The strict tax rules were introduced in Union Budget 2022, when the government announced a 30% tax on income from cryptocurrencies and a 1% TDS on every crypto transaction. These provisions came into effect from July 1, 2022. While the move brought regulatory clarity, it also significantly impacted trading activity and investor sentiment.
Since the introduction of the 1% TDS, trading volumes on Indian exchanges have dropped sharply. Many traders shifted to offshore platforms to avoid high transaction costs and blocked capital. The industry believes that such heavy taxation discourages genuine investors and affects India’s competitiveness in the global crypto market.
Crypto exchanges and investors argue that the existing framework:
Reduces liquidity in the market
Blocks working capital of traders
Pushes users towards foreign platforms
As a result, the Indian crypto ecosystem has struggled to grow at the pace seen in other countries.
One of the biggest expectations from Budget 2026 is a reduction in TDS on crypto transactions. The industry has proposed that TDS should be cut from 1% to 0.01%.
According to industry leaders, this would:
Maintain transaction traceability
Reduce the financial burden on traders
Encourage users to return to Indian exchanges
Improve tax compliance
WazirX founder Nischal Shetty has publicly stated that lowering TDS would revive trading activity and help rebuild trust among Indian crypto users.

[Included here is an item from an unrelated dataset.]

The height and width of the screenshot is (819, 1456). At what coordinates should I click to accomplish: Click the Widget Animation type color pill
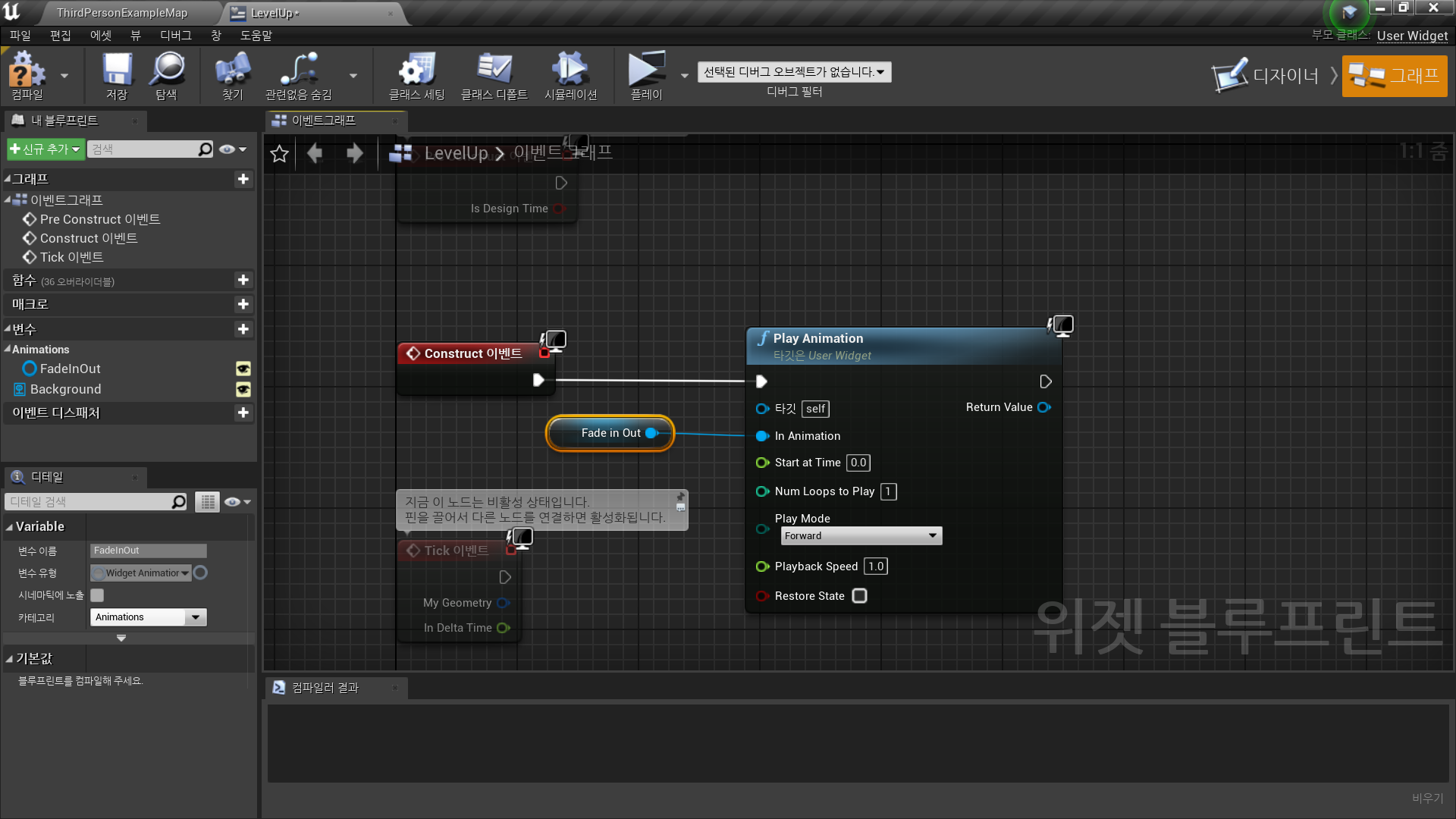tap(200, 573)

Currently, profits from crypto are taxed at a flat rate of 30%, irrespective of the holding period. This means whether an investor holds crypto for a few days or several years, the tax rate remains the same.

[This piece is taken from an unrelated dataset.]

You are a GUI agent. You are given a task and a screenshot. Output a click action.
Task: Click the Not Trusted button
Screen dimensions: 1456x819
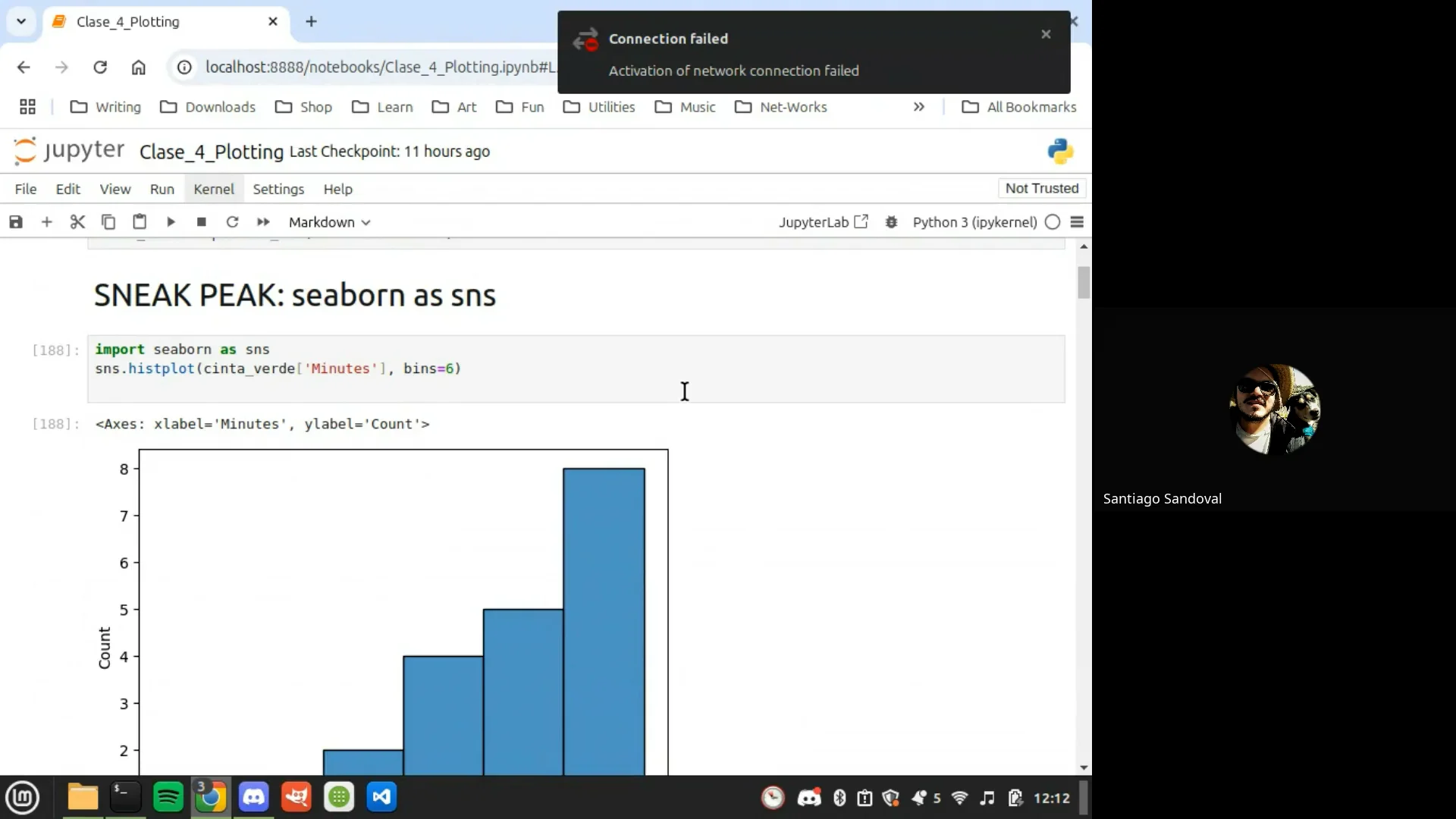[x=1041, y=188]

Experts say this is unfair because:
Equity and mutual fund investors enjoy lower tax rates for long-term investments
Crypto gains are taxed similar to lottery or gambling income
Long-term investors are discouraged from holding digital assets
Due to this, many serious investors are either reducing exposure or moving their investments outside India.
Under the present law, losses from crypto trading cannot be set off against profits from other crypto transactions or any other income. This means:
If an investor makes a loss in one trade and profit in another,
They still have to pay 30% tax on the profit without adjusting the loss
The crypto industry is requesting the government to allow loss set-off within crypto transactions, which would make taxation more rational and investor-friendly.

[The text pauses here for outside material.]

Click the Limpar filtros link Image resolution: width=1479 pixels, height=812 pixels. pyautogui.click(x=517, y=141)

The crypto community is hoping that the government will:
Simplify crypto tax rules
Reduce TDS to boost liquidity
Reconsider the 30% flat tax structure
Allow loss adjustment
Provide a clear policy framework for Virtual Digital Assets
Industry experts believe that supportive policies can bring users back to Indian platforms, increase compliance, and promote innovation in the digital asset space.
With global economies embracing blockchain and digital assets, Indian investors feel it is time for balanced regulation instead of excessive taxation. If the government addresses these concerns in Budget 2026, it could mark a turning point for the Indian crypto market.
All eyes are now on Finance Minister Nirmala Sitharaman as she prepares to present the Union Budget. Crypto investors across the country are waiting to see whether their long-standing demands will finally be heard.